Rashford deja huella en Barcelona: Hansi Flick lo echará de menos
El experimento duró solo una temporada, pero dejó huella. Marcus Rashford ya está de vuelta en Manchester United tras el fin de su cesión, y en Barcelona se ha abierto un vacío que Hansi Flick no se molesta en disimular.
El técnico alemán, que acaba de cerrar un curso de título liguero, reconoció tras el 2-2 del amistoso de pretemporada ante Birmingham City que el vestuario sentirá la ausencia del inglés. No habló por compromiso. Habló desde la experiencia de haber dirigido a un futbolista que se ganó espacio, peso y respeto en el Camp Nou.
Un año, 49 partidos y números de campeón
Rashford firmó una campaña notable: 49 partidos, 14 goles, 14 asistencias. Producción de estrella en un equipo que terminó coronándose campeón de La Liga. No fue un invitado de paso; se convirtió en pieza importante en el engranaje ofensivo azulgrana.
Sin embargo, el desenlace no fue el esperado por muchos aficionados. Pese a su impacto, el club decidió no ejecutar un traspaso definitivo y apostar por un nuevo perfil para el ataque: Anthony Gordon, fichado desde Newcastle United, será el rostro fresco del frente ofensivo en el proyecto de Flick.
La decisión no se explica solo por cuestiones deportivas. El propio entrenador lo dejó entrever: la situación económica del club pesó en la balanza. En un contexto de números ajustados, cada operación se mide al milímetro.
El elogio de Flick: jugador y persona
Después del empate ante Birmingham City, Flick se detuvo en la figura de Rashford y en lo que significó tenerlo a sus órdenes.

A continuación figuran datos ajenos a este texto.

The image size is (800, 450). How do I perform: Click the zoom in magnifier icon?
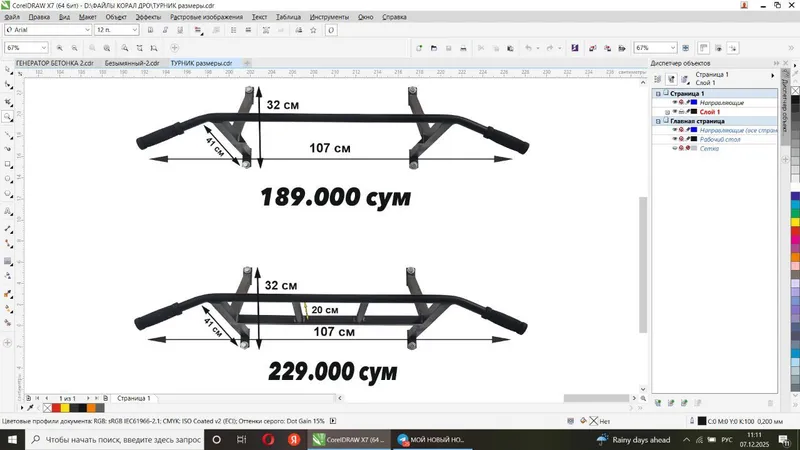pos(60,48)
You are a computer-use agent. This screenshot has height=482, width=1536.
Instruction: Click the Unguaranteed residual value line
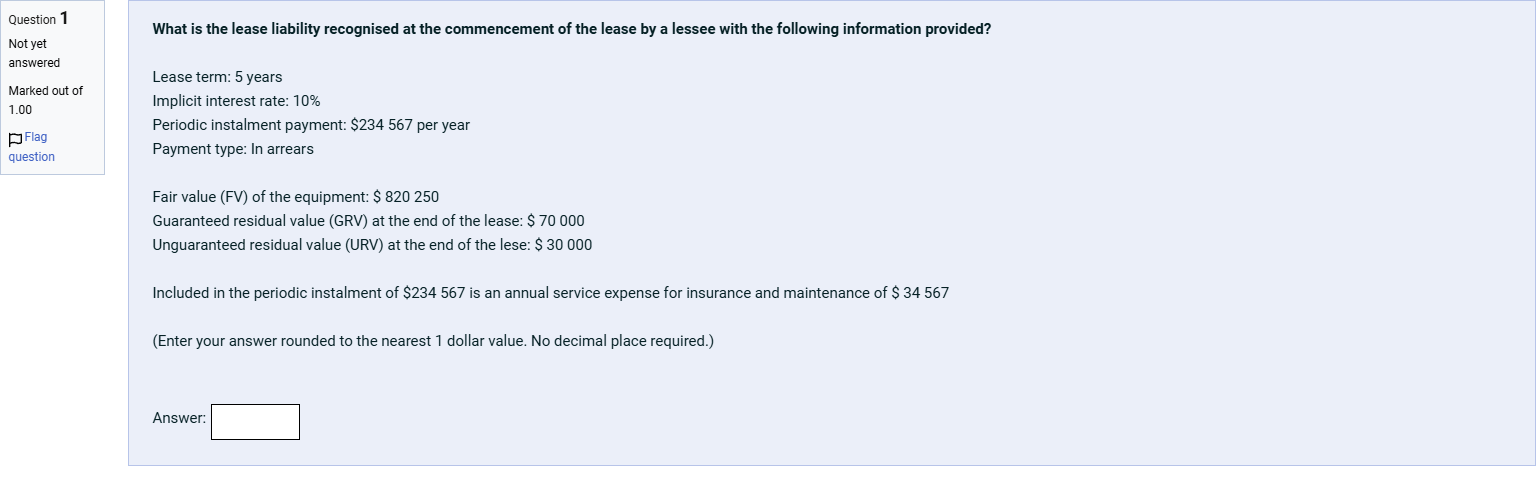[x=372, y=245]
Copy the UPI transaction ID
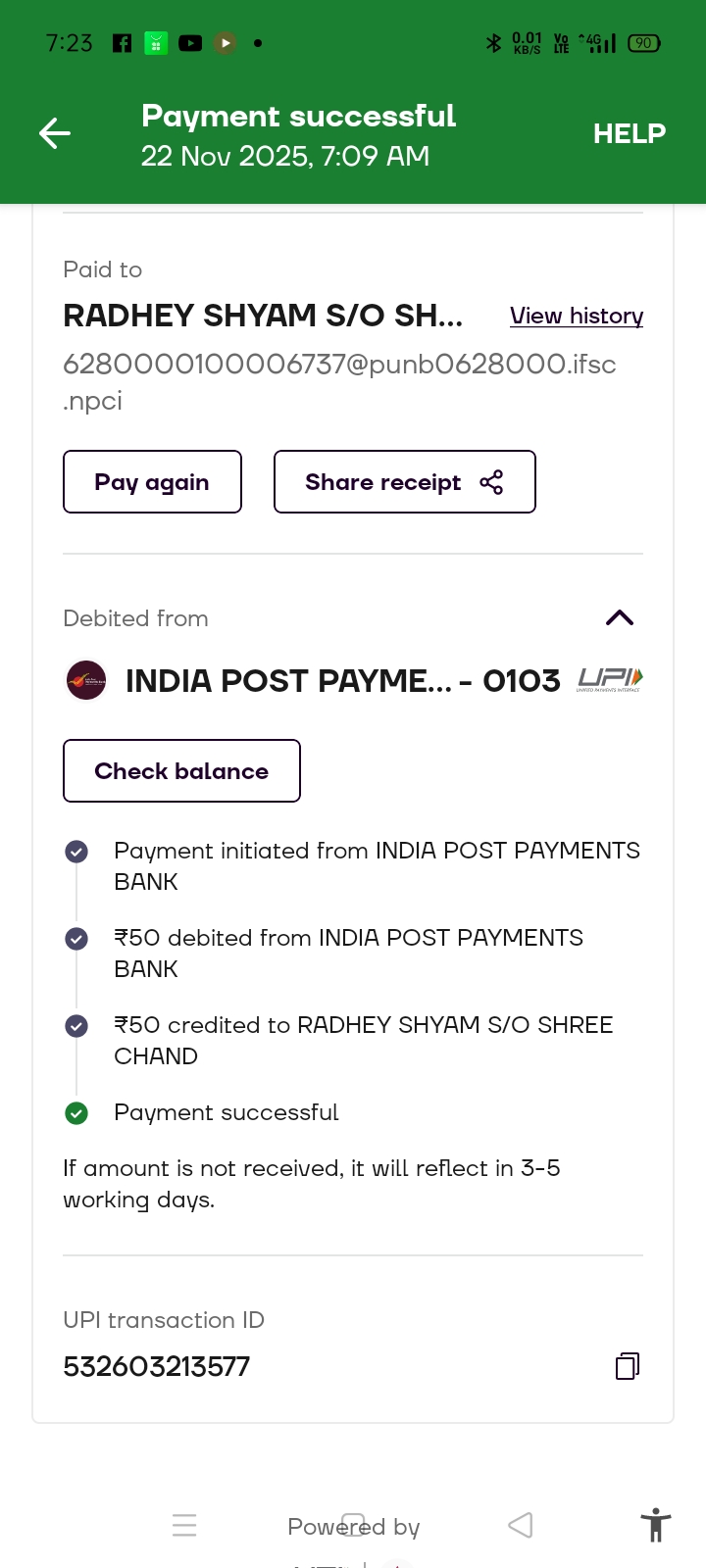This screenshot has height=1568, width=706. (x=628, y=1365)
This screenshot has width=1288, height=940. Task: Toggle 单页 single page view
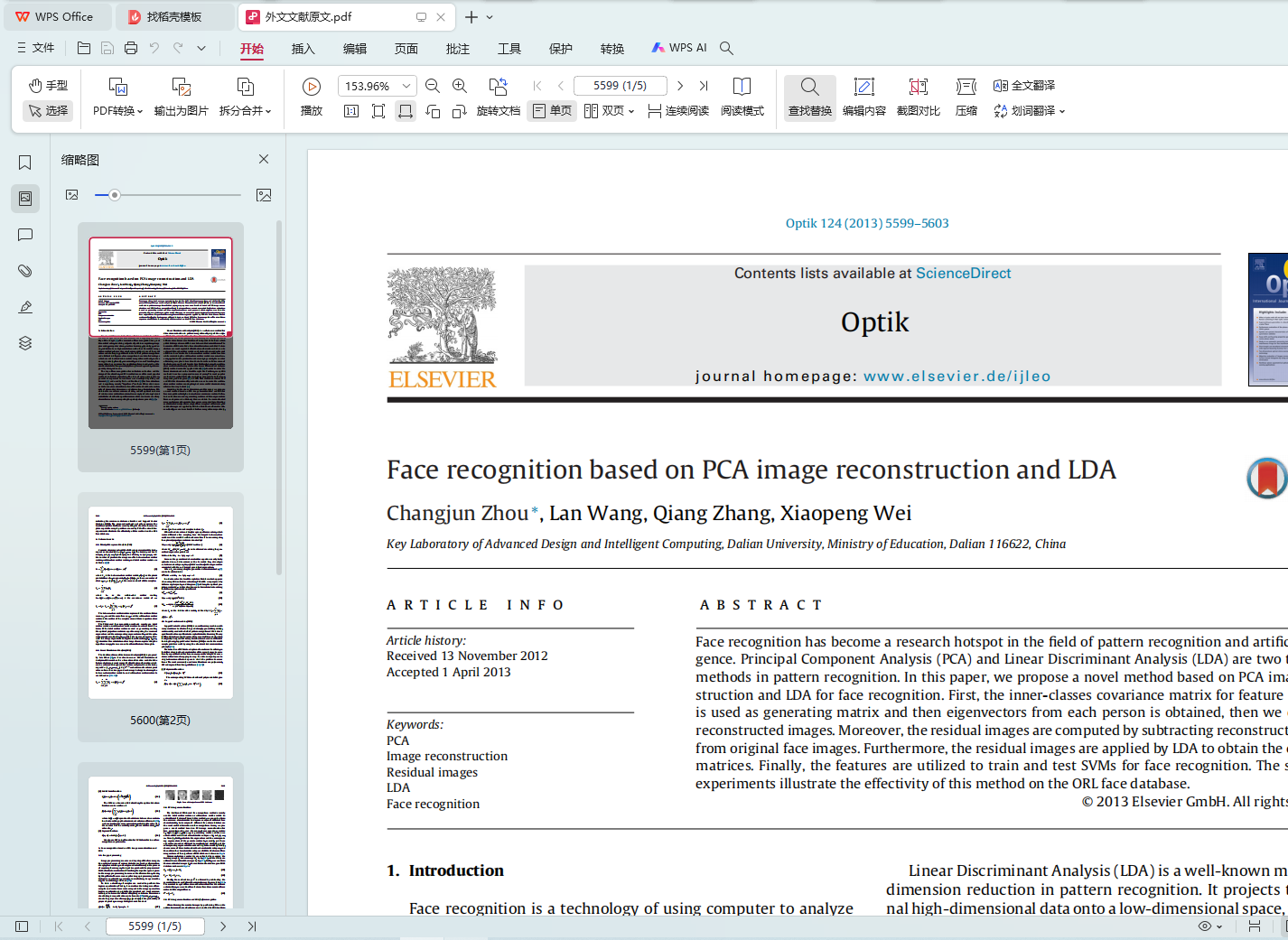click(x=552, y=111)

Subrayó su profesionalidad, su día a día, la manera en que se integró en el grupo y cómo respondió en un entorno de máxima exigencia.
El técnico habló de un “fantástico jugador” y una “fantástica persona”, dejando claro que el impacto del inglés fue más allá de los goles y las asistencias. Dentro del vestuario, Rashford no fue solo un recurso ofensivo; se ganó la confianza de sus compañeros y del cuerpo técnico.

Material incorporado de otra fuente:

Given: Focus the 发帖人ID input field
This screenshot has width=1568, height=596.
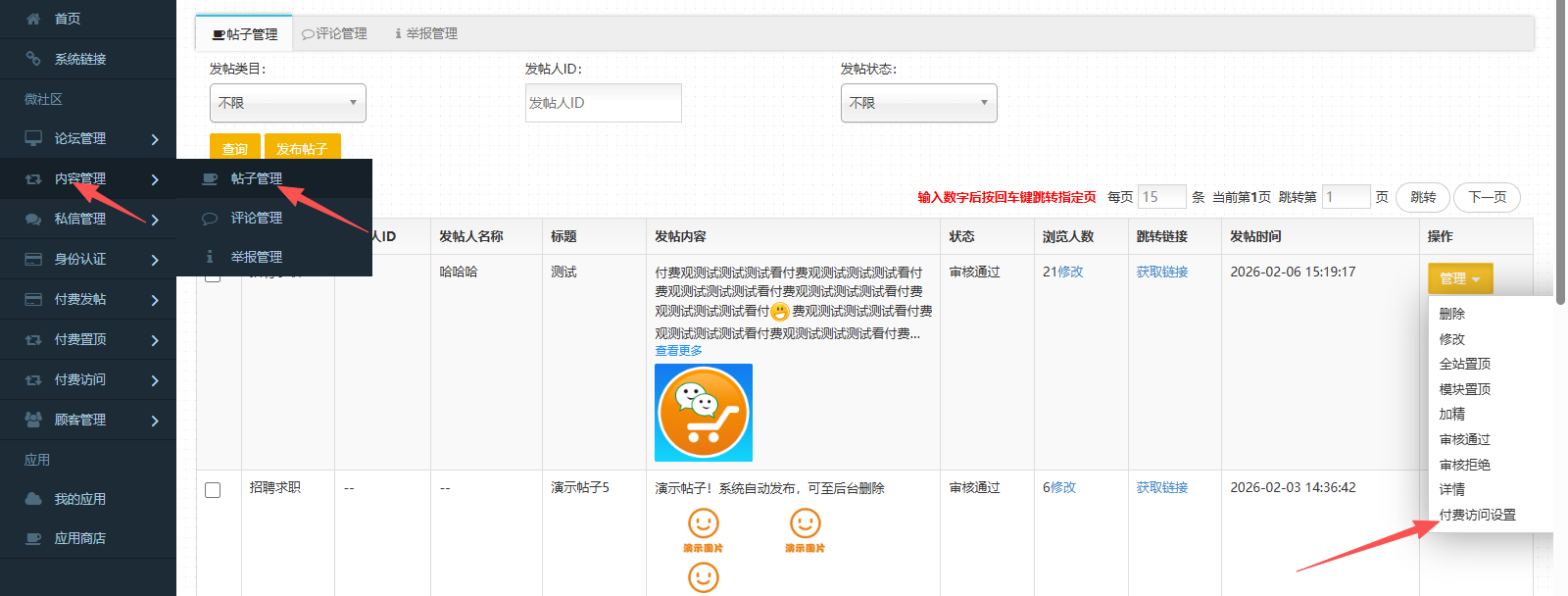Looking at the screenshot, I should tap(603, 103).
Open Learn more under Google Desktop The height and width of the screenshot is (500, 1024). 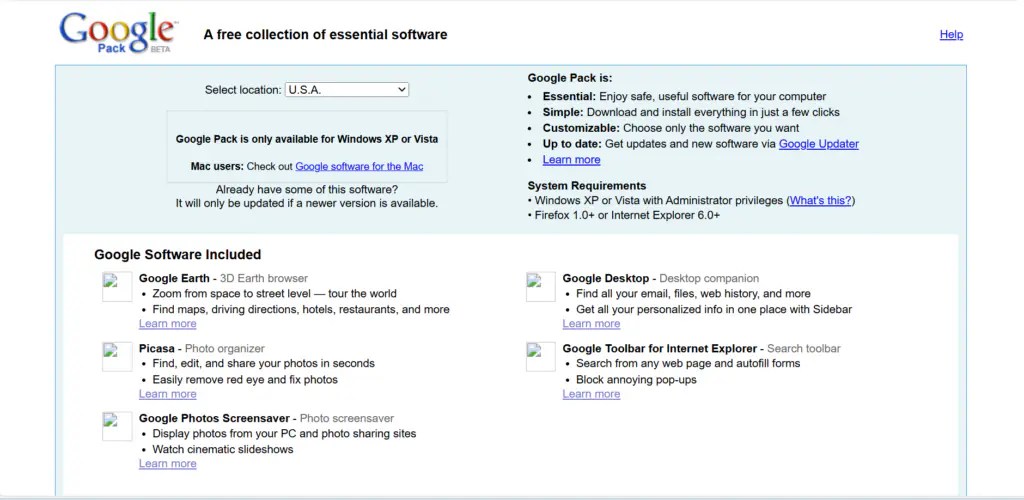(591, 324)
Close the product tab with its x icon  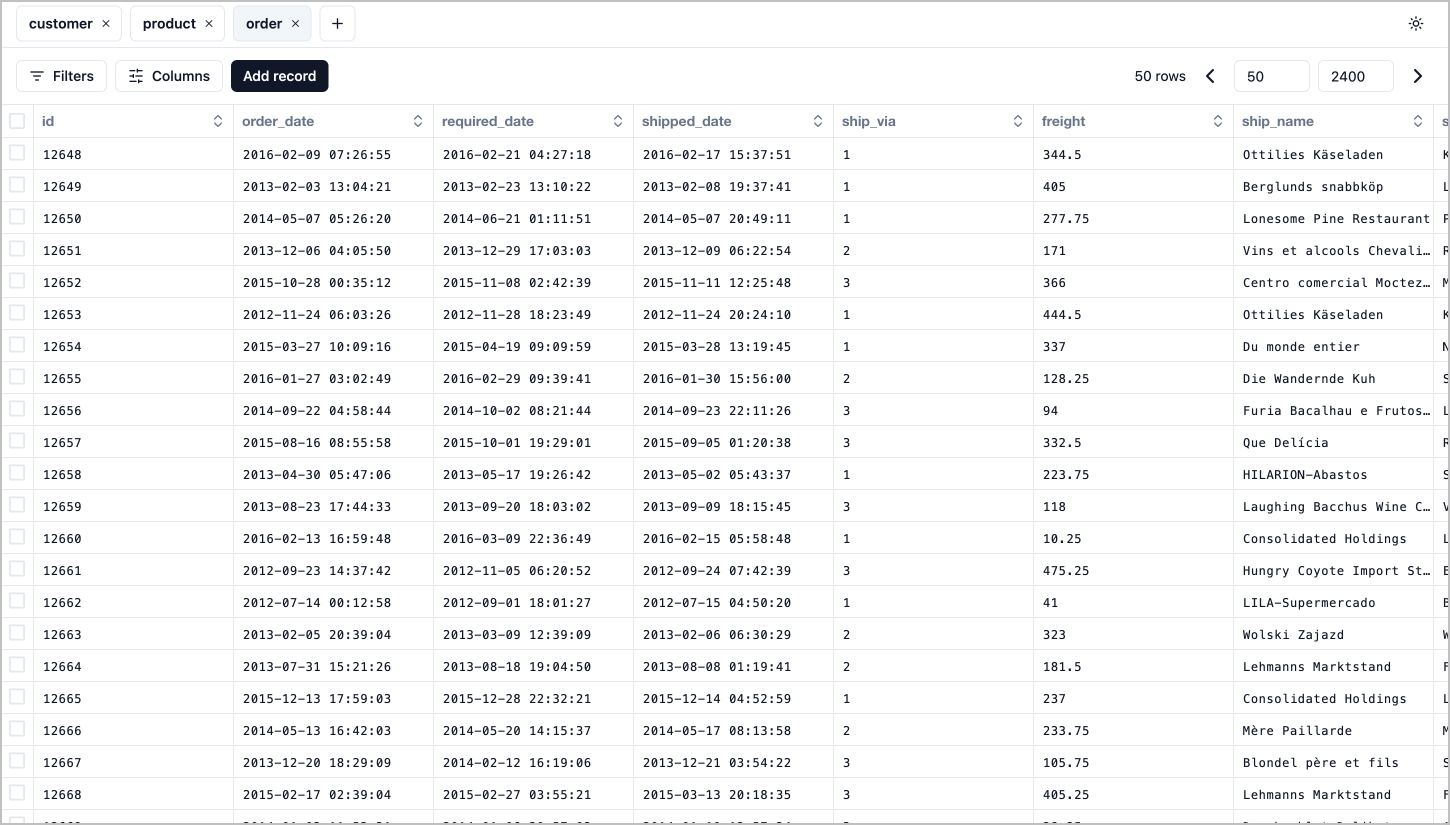209,24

Por eso, cuando Flick admite que “el equipo le echará de menos” y que él mismo lo hará, no suena a frase hecha de pretemporada. Suena a despedida real de un futbolista que encajó y que, de no ser por el contexto financiero, bien podría seguir vistiendo de azulgrana.
Un adiós con sabor a “¿y si…?”
La cesión de Rashford se cierra con una sensación clara: el inglés se adaptó, rindió y dejó una imagen muy positiva en el fútbol español. Su paso por el Camp Nou fue breve, pero suficiente para ganarse un lugar en la memoria reciente del club.

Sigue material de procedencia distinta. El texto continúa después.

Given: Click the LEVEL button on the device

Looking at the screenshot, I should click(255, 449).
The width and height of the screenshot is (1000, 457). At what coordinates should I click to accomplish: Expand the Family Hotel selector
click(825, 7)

Ahora, el foco sobre él se traslada de nuevo a Old Trafford. Regresa a Manchester United en medio de la incertidumbre sobre su futuro inmediato, con rumores y especulaciones rodeando su nombre a las puertas de una nueva temporada.
En Barcelona, el escenario cambia. Sin Rashford, Flick reconfigura su ataque con Anthony Gordon como nueva pieza para sostener la defensa del título de La Liga. Otro perfil, otra energía, otra apuesta.
Lo que queda claro es que, en el vestuario del Camp Nou, el espacio que ocupó Rashford no se llenará solo con un nuevo fichaje. Se marcha un jugador que respondió cuando el equipo lo necesitó y que deja una pregunta flotando en el aire: ¿qué habría pasado si aquel préstamo se hubiera convertido en algo más permanente?